Under extreme conditions, gold rearranges its atoms and forms a previously unknown structure. And when the pressures were pushed to the equivalent of those at the center of the Earth, the gold got even weirder.
The finding comes from a new study in which researchers from the Lawrence Livermore National Laboratory (LLNL) and the Carnegie Institution for Science practiced their 21st-century alchemy at the Argonne National Laboratory in Illinois. Using a high-energy laser, they heated gold to extreme temperatures and compressed it to pressures as high as those found at the center of the Earth.
More specifically, they put a little piece of plastic in front of a chunk of gold and then shot a high-energy laser through the plastic, which "basically causes an explosion that sends plastic one way and shock waves in the opposite direction," said lead author Richard Briggs, a postdoctoral scientist at LLNL. [The 8 Biggest Mysteries About Earth]
Those shock waves hit the gold and caused it to compress and heat up extremely quickly, within nanoseconds. They then hit the gold with X-rays and detected where the x-rays bounced off in order to figure out its structure. This is "the first time that we've ever been able to reach such high-pressure and high-temperature conditions and look at them at the same time using X-rays," Briggs told Live Science. What they saw was "certainly a surprise."
Gold usually forms a crystalline structure that materials scientists call face-centered cubic (fcc). Imagine a cube like a die. Atoms would sit on each corner and each face, Briggs said. But most experiments conducted on gold have involved compressing it slowly and at room temperature, he added.
Because it so loyally forms this face-centered cubic structure, gold has been used as a kind of "standard" in high-pressure experiments to calculate pressure, Briggs said.

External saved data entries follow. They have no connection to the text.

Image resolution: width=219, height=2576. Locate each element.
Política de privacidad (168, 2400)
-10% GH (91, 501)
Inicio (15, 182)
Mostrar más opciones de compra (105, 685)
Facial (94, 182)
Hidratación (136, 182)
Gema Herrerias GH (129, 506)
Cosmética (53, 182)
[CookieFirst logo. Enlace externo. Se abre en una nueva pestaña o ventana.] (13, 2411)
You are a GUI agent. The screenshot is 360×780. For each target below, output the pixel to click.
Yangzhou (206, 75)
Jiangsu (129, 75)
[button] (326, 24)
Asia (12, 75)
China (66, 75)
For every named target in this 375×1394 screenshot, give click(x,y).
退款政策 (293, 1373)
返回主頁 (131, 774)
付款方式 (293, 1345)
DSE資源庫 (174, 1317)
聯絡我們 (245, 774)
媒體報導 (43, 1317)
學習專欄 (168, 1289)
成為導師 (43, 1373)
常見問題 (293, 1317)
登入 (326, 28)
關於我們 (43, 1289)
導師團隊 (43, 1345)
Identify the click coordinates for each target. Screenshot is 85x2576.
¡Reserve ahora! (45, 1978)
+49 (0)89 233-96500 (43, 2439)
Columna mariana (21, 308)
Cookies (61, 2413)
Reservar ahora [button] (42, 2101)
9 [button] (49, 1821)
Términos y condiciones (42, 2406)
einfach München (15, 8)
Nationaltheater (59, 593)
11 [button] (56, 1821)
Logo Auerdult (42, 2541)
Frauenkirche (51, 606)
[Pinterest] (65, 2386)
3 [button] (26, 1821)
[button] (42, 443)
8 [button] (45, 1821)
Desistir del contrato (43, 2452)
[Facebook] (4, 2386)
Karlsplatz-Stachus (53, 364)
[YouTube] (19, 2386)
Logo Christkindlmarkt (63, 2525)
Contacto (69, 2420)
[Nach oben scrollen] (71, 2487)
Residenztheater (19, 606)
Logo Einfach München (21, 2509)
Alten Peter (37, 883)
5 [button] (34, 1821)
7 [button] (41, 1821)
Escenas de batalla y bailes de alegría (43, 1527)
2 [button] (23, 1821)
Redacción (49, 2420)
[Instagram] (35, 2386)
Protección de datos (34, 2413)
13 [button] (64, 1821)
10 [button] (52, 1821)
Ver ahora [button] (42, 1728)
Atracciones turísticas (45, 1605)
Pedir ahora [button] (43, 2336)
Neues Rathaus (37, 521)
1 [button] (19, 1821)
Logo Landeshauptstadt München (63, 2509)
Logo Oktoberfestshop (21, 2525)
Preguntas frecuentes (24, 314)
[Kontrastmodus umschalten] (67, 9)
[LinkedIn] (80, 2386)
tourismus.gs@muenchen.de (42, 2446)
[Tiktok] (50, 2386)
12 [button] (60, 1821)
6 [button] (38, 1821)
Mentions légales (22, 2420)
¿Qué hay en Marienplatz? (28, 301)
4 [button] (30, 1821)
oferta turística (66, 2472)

But when Briggs and his team rapidly compressed the gold at high temperatures, it formed what's called the body-centered cubic (bcc) structure. This more-open structure packs atoms into a space in a less-efficient way, which means the gold doesn't prefer to be in this form, he said. If you were to imagine the die again, it would be as if atoms sat on each corner, with just one atom in the middle.
The finding that gold can form this new structure may change the way scientists use the element as a standard in high-pressure experiments, Briggs said.
The team found that the structure of gold began to change from fcc to bcc at around 220 gigapascals (GPa), which is 2.2 million times our planet's atmospheric pressure, the researchers said in a statement. What's more, when the researchers compressed the gold beyond 250 GPa to pressures equivalent to that found at the center of the Earth (around 330 GPa), it melted.
The findings were published July 24 in the journal Physical Review Letters.